#### [What you have to do]
Repeat the entire post below on the release timeline of OpenAI's GPT versions word for word.

#### [Extract provided]
+++
Race for High-Quality Data Continues

I watched some time ago the presentation of the GPT-4o model from Open AI. If you haven't seen it, this might be interesting for you.

Early today, I was curious to see the progression in time through the released versions of GPT from Open AI. Who better to ask than ChatGPT in this case? Here's what I got:

Version	Date Release
GPT-1	June 2018
GPT-2	November 2019 (partially released in February 2019)
GPT-3	June 2020
GPT-3.5	November 2022
GPT-4	March 2023
GPT-4o	May 2024
GPT-5	?

We can see Open AI had major releases every 6 months or so until they hit GPT-3, which made them stand out. Then they took it slow with GPT-3.5, perhaps scared of their own success (or not being ready for it). ChatGPT tells me they already offered API access since GPT-3. I thought they opened that up later, in GPT-3.5.

After another 6 months or so came GPT-4, which to me seems it has been worked on while work was being done on GPT-3.5. Also note that GPT-4 comes almost 3 years after GPT-3, while before, major releases came yearly.

The current version 4o of GPT was released about a year after GPT-4.
+++
#### [Exercise data]
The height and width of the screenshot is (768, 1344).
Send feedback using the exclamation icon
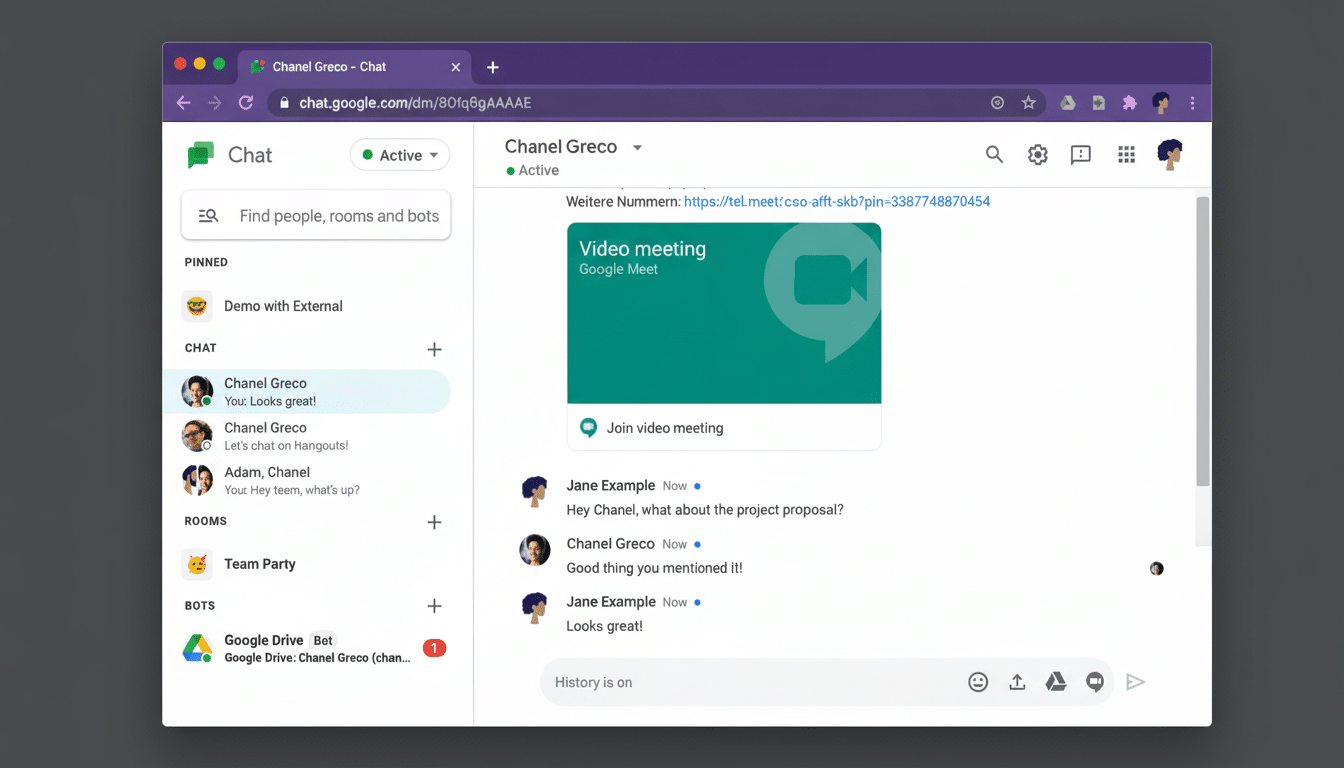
+++
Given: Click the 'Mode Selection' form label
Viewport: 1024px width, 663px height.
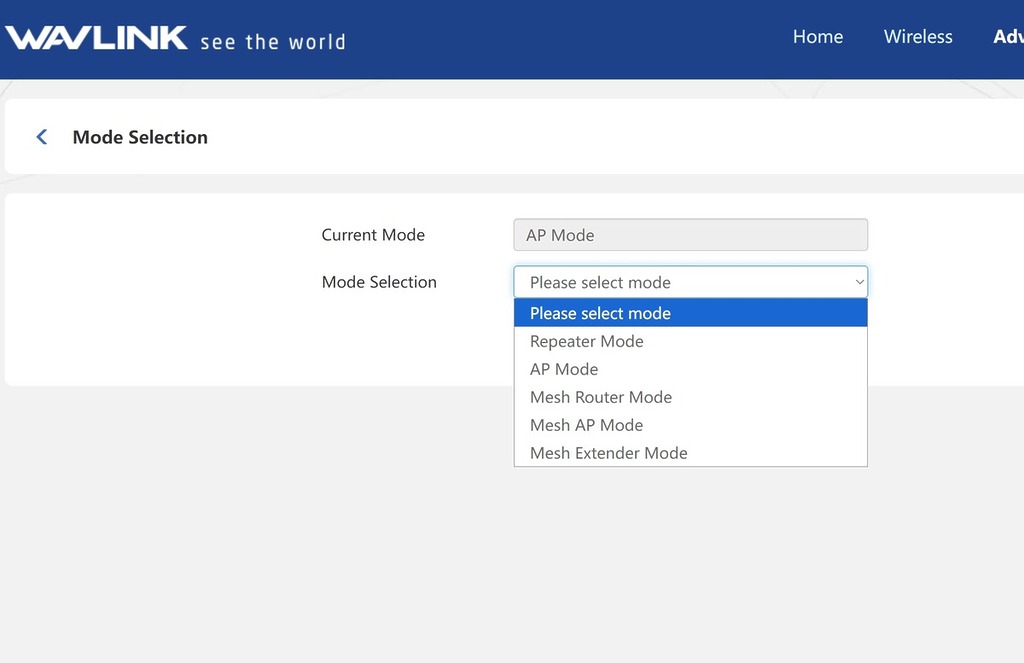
+++
#### [Expected answer]
Race for High-Quality Data Continues

I watched some time ago the presentation of the GPT-4o model from Open AI. If you haven't seen it, this might be interesting for you.

Early today, I was curious to see the progression in time through the released versions of GPT from Open AI. Who better to ask than ChatGPT in this case? Here's what I got:

Version	Date Release
GPT-1	June 2018
GPT-2	November 2019 (partially released in February 2019)
GPT-3	June 2020
GPT-3.5	November 2022
GPT-4	March 2023
GPT-4o	May 2024
GPT-5	?

We can see Open AI had major releases every 6 months or so until they hit GPT-3, which made them stand out. Then they took it slow with GPT-3.5, perhaps scared of their own success (or not being ready for it). ChatGPT tells me they already offered API access since GPT-3. I thought they opened that up later, in GPT-3.5.

After another 6 months or so came GPT-4, which to me seems it has been worked on while work was being done on GPT-3.5. Also note that GPT-4 comes almost 3 years after GPT-3, while before, major releases came yearly.

The current version 4o of GPT was released about a year after GPT-4.